* _REQUIREMENT_:
Copy out word for word the lines of the records from the line with "Закладки (631, 340)" to the line with "Вебмастеру (894, 642)", including both of those lines.

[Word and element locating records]
"""

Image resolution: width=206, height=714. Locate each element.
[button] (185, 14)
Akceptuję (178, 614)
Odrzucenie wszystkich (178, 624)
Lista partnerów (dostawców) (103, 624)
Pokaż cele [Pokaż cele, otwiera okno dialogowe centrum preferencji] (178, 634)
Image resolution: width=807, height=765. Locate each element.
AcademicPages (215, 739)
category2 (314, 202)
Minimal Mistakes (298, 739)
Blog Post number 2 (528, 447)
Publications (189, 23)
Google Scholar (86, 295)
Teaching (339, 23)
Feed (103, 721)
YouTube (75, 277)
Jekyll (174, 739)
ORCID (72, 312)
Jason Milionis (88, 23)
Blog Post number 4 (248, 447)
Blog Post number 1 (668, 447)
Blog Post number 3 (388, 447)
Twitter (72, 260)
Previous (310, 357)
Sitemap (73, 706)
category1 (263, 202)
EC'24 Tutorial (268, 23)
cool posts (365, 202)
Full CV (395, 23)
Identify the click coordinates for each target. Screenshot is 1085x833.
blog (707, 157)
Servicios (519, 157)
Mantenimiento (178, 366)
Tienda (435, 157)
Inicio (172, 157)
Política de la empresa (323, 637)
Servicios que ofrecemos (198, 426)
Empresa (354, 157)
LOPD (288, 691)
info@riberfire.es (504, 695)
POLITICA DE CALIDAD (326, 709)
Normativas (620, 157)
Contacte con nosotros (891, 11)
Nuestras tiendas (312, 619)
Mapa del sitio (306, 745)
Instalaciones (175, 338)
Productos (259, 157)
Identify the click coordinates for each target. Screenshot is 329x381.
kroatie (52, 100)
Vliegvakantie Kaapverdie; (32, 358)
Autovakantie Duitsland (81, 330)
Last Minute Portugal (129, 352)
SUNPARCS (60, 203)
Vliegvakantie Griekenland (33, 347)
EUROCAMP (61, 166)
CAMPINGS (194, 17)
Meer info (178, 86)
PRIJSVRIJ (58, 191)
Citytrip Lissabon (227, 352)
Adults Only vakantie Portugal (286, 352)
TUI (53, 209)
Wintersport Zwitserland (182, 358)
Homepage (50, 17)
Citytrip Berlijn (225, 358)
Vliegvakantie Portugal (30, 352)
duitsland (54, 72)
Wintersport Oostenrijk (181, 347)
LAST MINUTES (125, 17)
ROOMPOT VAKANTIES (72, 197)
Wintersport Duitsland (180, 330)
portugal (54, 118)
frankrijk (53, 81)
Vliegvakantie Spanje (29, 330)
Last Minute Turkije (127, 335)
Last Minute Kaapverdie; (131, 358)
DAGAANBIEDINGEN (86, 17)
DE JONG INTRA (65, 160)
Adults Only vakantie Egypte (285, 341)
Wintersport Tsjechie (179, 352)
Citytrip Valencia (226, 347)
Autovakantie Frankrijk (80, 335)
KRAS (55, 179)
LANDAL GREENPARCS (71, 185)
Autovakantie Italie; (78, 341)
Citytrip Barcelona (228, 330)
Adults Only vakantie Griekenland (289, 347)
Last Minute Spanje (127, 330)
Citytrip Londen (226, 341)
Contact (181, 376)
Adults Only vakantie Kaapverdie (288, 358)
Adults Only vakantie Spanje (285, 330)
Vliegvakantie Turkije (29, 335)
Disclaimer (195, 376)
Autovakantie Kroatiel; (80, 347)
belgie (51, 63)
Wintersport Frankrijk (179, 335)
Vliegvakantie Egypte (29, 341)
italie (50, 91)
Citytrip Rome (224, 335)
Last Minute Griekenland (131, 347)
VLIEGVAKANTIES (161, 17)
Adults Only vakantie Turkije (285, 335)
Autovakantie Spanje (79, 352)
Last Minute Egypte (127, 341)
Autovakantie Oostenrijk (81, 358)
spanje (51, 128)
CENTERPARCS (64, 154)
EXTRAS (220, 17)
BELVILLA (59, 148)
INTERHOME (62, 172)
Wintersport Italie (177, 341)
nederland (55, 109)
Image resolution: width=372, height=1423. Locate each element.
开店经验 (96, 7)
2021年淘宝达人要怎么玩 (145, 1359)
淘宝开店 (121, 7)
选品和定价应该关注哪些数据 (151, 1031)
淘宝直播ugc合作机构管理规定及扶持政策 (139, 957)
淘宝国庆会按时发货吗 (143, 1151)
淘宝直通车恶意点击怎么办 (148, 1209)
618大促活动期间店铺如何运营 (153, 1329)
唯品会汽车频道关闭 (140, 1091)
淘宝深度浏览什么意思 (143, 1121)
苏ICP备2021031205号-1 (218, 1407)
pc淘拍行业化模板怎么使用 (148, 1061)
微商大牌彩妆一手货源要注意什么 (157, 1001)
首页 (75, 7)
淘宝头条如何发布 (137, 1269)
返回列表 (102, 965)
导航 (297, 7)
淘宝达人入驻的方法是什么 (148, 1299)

"""
"""

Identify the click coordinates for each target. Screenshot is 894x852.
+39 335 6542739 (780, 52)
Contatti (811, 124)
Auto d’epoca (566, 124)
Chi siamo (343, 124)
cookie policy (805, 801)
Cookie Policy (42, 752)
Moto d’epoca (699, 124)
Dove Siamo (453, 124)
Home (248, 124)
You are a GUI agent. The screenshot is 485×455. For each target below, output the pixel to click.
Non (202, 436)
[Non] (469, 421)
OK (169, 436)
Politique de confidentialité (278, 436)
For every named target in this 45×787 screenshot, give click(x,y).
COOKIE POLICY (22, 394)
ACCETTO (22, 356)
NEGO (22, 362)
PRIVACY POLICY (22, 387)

"""
"""

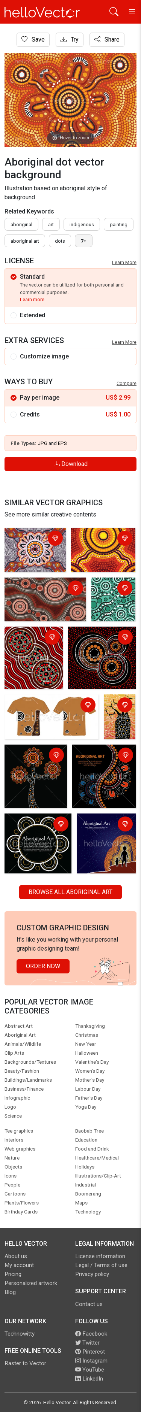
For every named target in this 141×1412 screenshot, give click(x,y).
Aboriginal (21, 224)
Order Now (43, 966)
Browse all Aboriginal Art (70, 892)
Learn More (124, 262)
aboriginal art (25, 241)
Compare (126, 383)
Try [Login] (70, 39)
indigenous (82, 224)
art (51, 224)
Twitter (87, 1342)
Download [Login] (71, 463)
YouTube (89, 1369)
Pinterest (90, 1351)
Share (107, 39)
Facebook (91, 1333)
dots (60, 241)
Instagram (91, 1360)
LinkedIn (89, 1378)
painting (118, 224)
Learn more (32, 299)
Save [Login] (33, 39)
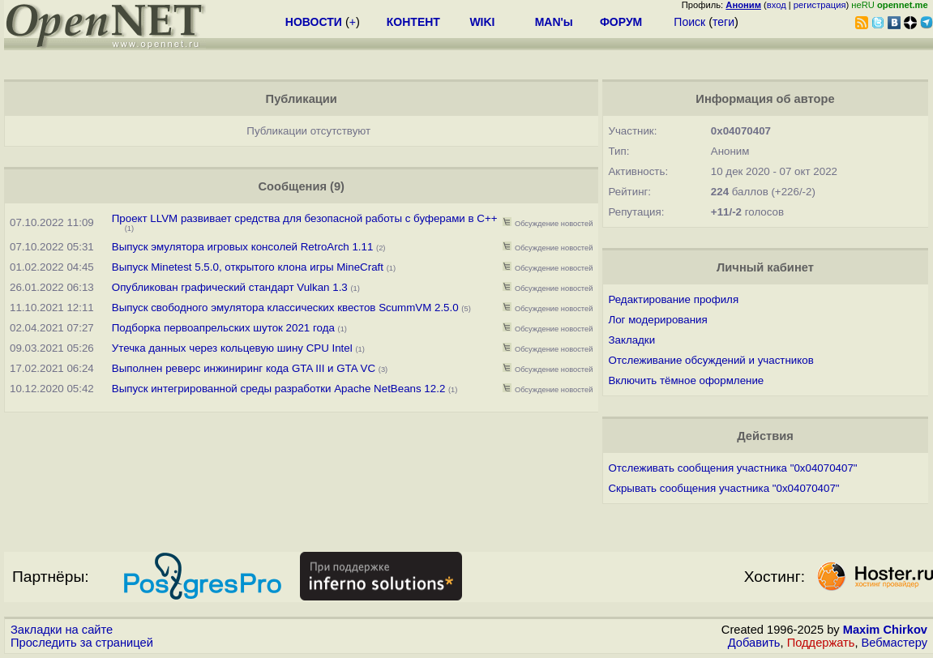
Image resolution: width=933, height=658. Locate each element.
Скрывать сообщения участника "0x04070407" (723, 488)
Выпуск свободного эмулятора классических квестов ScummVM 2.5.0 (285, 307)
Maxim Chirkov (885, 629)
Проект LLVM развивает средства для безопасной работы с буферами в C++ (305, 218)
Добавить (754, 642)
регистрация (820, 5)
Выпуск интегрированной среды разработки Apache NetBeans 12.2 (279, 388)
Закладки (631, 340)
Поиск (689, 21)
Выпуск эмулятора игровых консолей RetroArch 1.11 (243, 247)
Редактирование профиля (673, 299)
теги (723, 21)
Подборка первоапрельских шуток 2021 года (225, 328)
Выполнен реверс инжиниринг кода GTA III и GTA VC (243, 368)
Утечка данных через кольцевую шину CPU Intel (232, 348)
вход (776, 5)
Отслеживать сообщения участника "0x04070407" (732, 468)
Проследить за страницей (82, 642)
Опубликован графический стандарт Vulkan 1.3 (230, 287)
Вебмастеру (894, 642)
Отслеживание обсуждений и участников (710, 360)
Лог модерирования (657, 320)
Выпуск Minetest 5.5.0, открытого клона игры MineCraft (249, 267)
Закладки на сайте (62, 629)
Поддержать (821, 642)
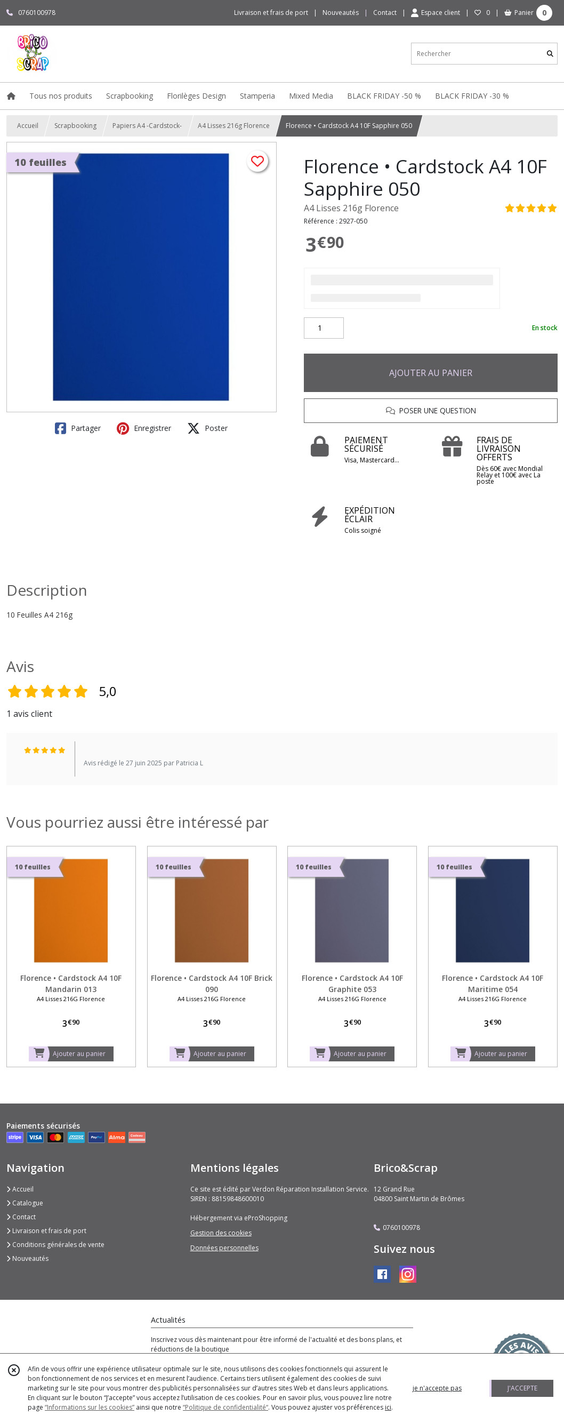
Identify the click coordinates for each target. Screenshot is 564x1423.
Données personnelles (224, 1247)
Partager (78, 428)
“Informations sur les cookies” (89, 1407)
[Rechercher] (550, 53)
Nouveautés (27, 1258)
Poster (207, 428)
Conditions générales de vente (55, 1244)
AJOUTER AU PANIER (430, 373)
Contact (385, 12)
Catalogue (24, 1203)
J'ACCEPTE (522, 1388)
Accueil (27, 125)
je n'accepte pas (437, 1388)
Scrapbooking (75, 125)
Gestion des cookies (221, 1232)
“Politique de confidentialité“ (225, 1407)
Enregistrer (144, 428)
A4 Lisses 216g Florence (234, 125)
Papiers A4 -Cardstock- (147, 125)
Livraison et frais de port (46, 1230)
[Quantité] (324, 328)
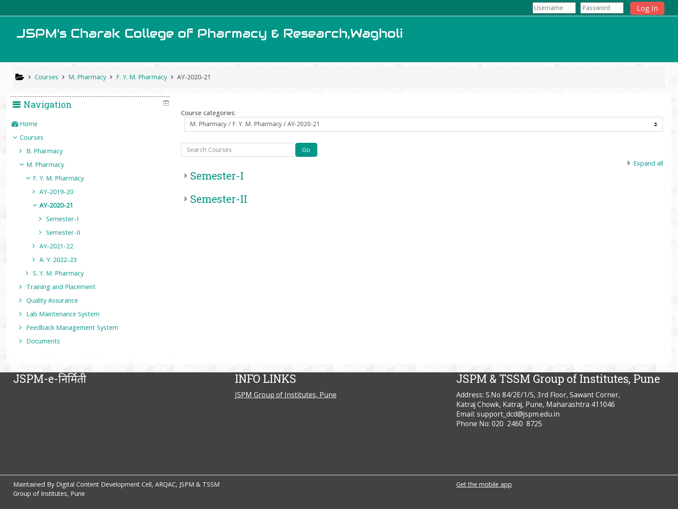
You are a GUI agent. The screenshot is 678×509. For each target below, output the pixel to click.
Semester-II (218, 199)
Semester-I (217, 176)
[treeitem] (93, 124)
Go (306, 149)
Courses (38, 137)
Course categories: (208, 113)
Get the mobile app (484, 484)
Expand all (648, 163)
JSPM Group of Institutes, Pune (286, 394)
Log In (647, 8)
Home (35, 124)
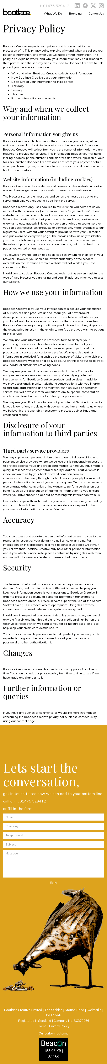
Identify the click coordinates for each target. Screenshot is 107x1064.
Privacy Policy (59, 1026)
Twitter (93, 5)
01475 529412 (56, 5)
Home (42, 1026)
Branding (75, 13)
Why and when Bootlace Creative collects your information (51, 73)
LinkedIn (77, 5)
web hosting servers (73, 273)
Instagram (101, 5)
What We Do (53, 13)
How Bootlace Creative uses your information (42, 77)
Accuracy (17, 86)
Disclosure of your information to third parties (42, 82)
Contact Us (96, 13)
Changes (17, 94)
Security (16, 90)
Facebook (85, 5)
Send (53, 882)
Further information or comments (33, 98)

"""

* _RESPONSE TO THE TASK_:
Закладки (631, 340)
Поиск (689, 21)
Выпуск эмулятора игровых консолей RetroArch 1.11 (243, 247)
Редактирование профиля (673, 299)
теги (723, 21)
Подборка первоапрельских шуток 2021 года (225, 328)
Выполнен реверс инжиниринг кода GTA III и GTA VC (243, 368)
Утечка данных через кольцевую шину CPU Intel (232, 348)
вход (776, 5)
Отслеживать сообщения участника "0x04070407" (732, 468)
Проследить за страницей (82, 642)
Опубликован графический стандарт Vulkan 1.3 (230, 287)
Вебмастеру (894, 642)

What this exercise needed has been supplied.